======== Records for the exercise

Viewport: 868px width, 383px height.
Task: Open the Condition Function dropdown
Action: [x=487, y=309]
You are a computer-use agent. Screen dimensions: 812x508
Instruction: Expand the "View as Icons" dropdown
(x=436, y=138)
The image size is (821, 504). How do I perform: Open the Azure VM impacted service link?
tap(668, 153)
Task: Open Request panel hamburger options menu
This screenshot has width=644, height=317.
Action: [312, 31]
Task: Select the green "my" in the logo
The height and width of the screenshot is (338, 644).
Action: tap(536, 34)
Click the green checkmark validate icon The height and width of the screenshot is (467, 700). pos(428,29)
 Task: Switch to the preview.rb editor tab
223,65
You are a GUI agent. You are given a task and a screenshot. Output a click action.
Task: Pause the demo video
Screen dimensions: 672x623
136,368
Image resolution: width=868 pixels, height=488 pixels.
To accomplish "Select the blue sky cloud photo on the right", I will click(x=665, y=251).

================
======== Records for the exercise

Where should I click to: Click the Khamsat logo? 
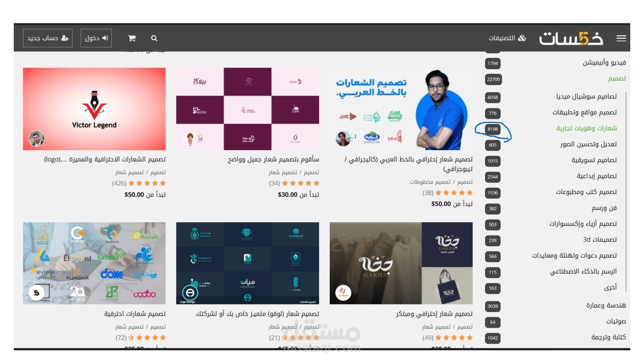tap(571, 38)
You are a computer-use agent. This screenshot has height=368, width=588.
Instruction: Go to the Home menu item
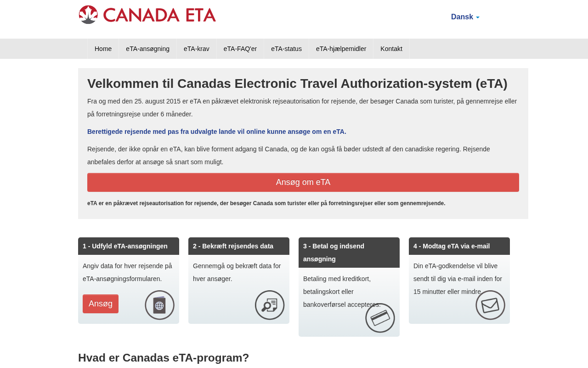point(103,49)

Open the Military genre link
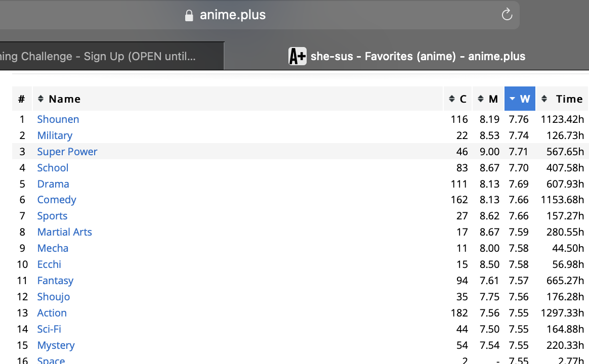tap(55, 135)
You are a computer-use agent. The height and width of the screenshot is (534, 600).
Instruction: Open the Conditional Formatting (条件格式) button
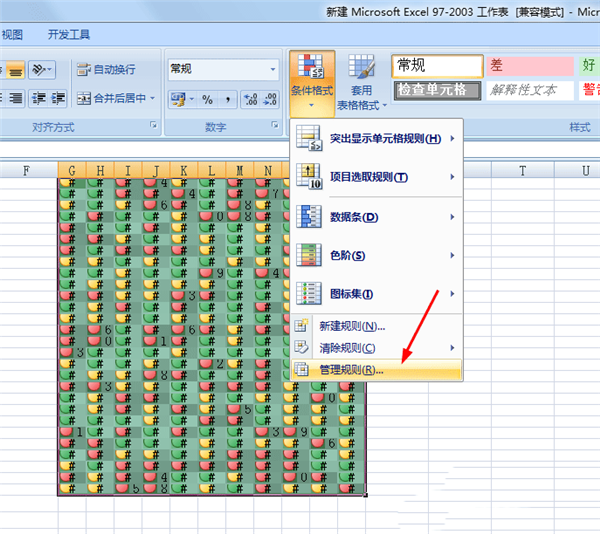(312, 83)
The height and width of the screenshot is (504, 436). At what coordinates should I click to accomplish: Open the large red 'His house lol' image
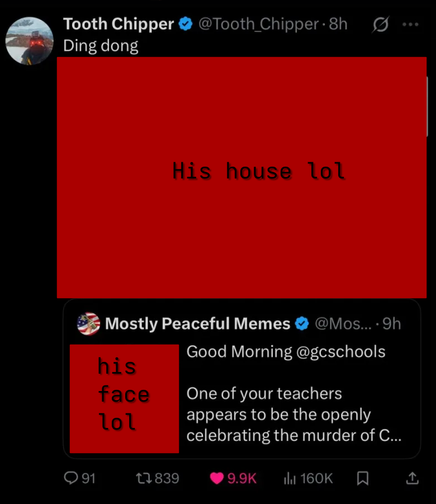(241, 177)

================

**Work task:**
Could you copy every line from the records that mentions the word "Select"?

**Solution to this problem:**
Task: Select the green "my" in the logo
To accomplish "Select the blue sky cloud photo on the right", I will click(x=665, y=251).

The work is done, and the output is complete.